How could a drop in business expectations affect transport businesses?
Some industries aren't expecting a major drop in business performance at all - namely building companies, as a two-year high in construction is projected for Q3. Further, a whopping 69 per cent of businesses in the survey are predicting rising energy prices to heavily impact their operations. Rising energy costs could affect the price of fuel, for one thing, which will ultimately impact the operating costs of trucks or freight vehicles.
There are 40,468 transport businesses in Australia, according to IBISWorld data, which means there's a lot of competition to be at the top of the pile. As operating costs rise and expectations for profits drop, you could see a depletion to your working capital reserves, as well as a drop in cashflow. For that, there is one solution - debtor finance from Cashflow Finance.
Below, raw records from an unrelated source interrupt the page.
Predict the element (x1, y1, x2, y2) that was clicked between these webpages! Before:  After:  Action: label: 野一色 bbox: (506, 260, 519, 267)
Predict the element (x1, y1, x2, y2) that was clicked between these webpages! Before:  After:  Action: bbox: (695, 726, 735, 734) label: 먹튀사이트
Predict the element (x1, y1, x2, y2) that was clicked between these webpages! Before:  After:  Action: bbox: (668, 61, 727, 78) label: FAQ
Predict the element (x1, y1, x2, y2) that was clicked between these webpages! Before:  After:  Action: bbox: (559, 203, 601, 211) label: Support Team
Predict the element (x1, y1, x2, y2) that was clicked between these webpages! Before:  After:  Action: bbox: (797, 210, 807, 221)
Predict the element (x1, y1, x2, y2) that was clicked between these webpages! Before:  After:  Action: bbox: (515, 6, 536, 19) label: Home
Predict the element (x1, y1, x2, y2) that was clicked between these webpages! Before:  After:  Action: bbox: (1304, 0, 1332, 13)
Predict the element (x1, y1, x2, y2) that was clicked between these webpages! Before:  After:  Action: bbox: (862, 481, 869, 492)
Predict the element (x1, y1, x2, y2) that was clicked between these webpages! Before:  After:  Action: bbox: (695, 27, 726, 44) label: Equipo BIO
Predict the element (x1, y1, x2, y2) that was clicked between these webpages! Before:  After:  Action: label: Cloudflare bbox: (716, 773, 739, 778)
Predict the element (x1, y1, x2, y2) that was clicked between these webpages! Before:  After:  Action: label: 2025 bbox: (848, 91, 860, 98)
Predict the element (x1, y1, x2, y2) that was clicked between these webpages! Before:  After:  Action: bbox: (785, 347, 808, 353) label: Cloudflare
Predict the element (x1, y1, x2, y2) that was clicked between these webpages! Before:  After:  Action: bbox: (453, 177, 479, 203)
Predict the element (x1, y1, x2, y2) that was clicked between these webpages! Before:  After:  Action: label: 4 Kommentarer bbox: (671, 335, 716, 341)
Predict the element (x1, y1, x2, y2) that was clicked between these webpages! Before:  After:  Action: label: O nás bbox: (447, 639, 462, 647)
By taking your unpaid invoices and providing up to 80 per cent of the total into your account within 24 hours, it gives you the freedom to invest in growth, pay your bills or clear the salaries and wages of your staff. The fact that your clients are bad at paying their invoices on time doesn't mean you have to pay late as well.
Will this only affect small businesses?
Transport and freight businesses range in size from small operations with one truck to enormous nationwide powers with hundreds of drivers and even more vehicles. That being said, no company is immune to the effects of a slow quarter, as Toll showed in its recent financial year loss.
Tokyo Post planned to use the Toll arm of its business to grow its international standing, but the Australian operator was completely unprepared for the financial windfall and has now recorded a loss over the past year. The Tokyo Post plan was implemented in May 2015. Even with the backing of a major freight power, and two years to sort everything out, Toll has still run into some financial difficulty.
If you recorded a major financial loss, would your business stay afloat?
Toll's loss likely won't ruin the transport giant, but the same may not be said for your business. If you recorded a major financial loss, even on the back of huge capital investment, would your business stay afloat when others are going from strength to strength?
A slow third financial quarter could see your profits drop, and even your client base shrink if you have to minimise operations in order to cut overhead costs. Coming back from this drop will be a big uphill battle, and if you don't have a financial plan in place, it could be crippling. You likely don't have the same financial backing as Toll, which means you'll be in a more difficult position and recovery might be tough.